“If I Had You”: a classic jazz standard which has had more covers than manholes in Brooklyn

TOM Lord’s Jazz Discography lists 553 recordings of that romantic love song “If I Had You”, and I’m sure Tom’s missed a few.

My favourite Irish singer who lives in Boronia, Tony Feehan, does a lovely version. Here Tony sings it at the Caulfield RSL with the Moonee Valley Jazz Band on Friday 4 November 2011, the last night of jazz at that establishment.

Wondering about the song’s origins, I find that it was written in 1928 by “Irving King” (James Campbell and Reginald Connelly) with Ted Shapiro. It has become a mainstream jazz standard, and continues to be performed and used in movie soundtracks into the 21st century.

The first recording listed in the Lord Discography was by the Ray Miller Orchestra in Chicago, September 1928. The next year Sam Lanin’s Dance Orchestra recorded it with that hopeful young crooner, Bing Crosby on vocals. The Dorsey brothers were sidemen.

While we’re on a 1920s kick, here’s Rudy Vallee in 1929.

Practically every other artist of note has had a go at it, including Al Bowlly. Nat King Cole, Bob Crosby, Jimmy Durante, Roy Eldridge, Judy Garland, Georgia Gibbs, Benny Goodman, Earl Hines, Diana Krall, Peggy Lee, Dean Martin, Carmen McRae, Les Paul, Oscar Peterson, Johnnie Ray, Pee Wee Russell, Artie Shaw, George Shearing, Dinah Shore, Frank Sinatra (he’s done it four or five times!), Teddy Wilson, Dinah Washington, and Sarah Vaughan.

Django Reinhardt and St├ęphane Grappelli were early recorders of it.
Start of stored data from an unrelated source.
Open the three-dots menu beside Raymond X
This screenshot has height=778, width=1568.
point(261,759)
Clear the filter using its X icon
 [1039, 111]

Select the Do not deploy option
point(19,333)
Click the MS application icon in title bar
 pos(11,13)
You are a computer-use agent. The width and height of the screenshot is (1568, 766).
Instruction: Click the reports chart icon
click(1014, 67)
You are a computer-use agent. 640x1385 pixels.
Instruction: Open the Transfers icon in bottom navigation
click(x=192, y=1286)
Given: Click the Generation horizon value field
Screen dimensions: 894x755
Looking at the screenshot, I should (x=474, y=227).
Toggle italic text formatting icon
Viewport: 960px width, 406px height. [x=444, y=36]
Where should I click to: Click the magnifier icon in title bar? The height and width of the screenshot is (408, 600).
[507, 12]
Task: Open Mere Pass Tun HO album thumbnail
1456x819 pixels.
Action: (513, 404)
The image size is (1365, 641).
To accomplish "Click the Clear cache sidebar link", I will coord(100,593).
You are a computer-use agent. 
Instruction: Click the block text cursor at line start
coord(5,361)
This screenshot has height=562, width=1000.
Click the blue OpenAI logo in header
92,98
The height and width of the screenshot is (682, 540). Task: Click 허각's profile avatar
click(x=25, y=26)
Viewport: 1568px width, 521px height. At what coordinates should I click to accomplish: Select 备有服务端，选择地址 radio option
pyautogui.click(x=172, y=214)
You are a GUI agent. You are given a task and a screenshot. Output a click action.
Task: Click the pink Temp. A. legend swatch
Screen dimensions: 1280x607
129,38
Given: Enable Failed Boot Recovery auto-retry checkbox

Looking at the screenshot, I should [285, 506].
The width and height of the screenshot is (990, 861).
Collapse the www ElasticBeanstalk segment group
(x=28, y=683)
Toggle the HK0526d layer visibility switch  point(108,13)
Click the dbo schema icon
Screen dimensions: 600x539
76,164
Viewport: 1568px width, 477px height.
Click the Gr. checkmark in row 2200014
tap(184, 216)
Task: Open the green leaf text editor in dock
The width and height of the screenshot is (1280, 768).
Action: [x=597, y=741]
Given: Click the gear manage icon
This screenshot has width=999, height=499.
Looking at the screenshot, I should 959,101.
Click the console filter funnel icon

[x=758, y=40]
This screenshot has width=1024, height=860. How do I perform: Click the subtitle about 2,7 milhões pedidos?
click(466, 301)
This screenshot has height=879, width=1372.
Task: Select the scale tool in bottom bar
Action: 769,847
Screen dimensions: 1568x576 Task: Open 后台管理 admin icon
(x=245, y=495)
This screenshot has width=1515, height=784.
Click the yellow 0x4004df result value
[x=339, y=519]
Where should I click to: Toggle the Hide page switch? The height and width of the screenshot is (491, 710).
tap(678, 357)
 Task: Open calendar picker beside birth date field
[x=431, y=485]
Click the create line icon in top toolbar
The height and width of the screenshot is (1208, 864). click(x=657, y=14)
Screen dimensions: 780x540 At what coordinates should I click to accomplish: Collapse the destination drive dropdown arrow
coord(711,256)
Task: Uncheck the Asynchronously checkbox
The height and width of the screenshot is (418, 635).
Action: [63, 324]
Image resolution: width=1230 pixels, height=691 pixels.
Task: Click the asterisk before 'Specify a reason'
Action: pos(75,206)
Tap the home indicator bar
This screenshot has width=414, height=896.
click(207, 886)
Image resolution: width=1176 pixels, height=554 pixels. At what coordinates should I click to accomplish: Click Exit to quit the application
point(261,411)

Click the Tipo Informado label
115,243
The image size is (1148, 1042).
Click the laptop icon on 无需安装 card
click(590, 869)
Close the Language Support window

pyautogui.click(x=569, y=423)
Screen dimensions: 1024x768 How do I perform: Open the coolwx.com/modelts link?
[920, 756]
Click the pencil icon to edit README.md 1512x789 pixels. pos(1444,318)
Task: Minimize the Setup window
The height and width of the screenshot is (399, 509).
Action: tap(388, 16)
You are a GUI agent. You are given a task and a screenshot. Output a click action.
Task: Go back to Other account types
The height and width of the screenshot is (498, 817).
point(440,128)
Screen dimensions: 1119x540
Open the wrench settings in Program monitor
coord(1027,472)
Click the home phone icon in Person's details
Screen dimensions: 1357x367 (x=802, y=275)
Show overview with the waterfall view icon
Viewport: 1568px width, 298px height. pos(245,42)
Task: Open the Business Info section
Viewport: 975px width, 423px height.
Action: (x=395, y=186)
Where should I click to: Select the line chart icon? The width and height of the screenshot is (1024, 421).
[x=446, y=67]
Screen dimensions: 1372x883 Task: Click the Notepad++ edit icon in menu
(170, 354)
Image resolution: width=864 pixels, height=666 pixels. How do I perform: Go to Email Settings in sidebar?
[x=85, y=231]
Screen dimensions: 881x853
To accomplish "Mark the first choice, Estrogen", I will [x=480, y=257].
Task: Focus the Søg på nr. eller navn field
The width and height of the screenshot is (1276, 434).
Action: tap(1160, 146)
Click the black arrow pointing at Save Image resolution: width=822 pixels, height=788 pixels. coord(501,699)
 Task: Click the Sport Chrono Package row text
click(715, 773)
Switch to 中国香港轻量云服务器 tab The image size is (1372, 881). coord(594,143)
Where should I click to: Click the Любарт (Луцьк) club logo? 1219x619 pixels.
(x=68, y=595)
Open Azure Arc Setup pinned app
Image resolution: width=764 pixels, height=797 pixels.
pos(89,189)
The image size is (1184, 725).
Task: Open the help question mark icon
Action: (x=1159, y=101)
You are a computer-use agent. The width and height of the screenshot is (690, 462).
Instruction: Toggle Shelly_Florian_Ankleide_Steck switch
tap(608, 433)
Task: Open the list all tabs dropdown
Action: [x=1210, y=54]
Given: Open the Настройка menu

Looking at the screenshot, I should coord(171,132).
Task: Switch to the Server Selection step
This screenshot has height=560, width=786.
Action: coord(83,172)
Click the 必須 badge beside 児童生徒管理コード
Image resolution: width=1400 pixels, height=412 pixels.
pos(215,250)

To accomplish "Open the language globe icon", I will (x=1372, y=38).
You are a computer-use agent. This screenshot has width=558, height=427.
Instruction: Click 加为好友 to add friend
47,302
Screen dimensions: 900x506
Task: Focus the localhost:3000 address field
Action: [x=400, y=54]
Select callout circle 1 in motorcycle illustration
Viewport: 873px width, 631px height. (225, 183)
Benny Goodman in Yokohama in 1980.

Another gypsy version, this time the Wawau Adler Trio with Wawau Adler (solo guitar), Holzmanno Winterstein (guitar), and Panscheli Lehmann (bass) filmed in Karlsruhe in 2010.

And finally here’s a banjo trio of Juergen Kulus (in the middle, Germany), Dick Martin (left, USA) and Tom Stuip (right, the Netherlands). More about Tom Stuip in another post to come soon.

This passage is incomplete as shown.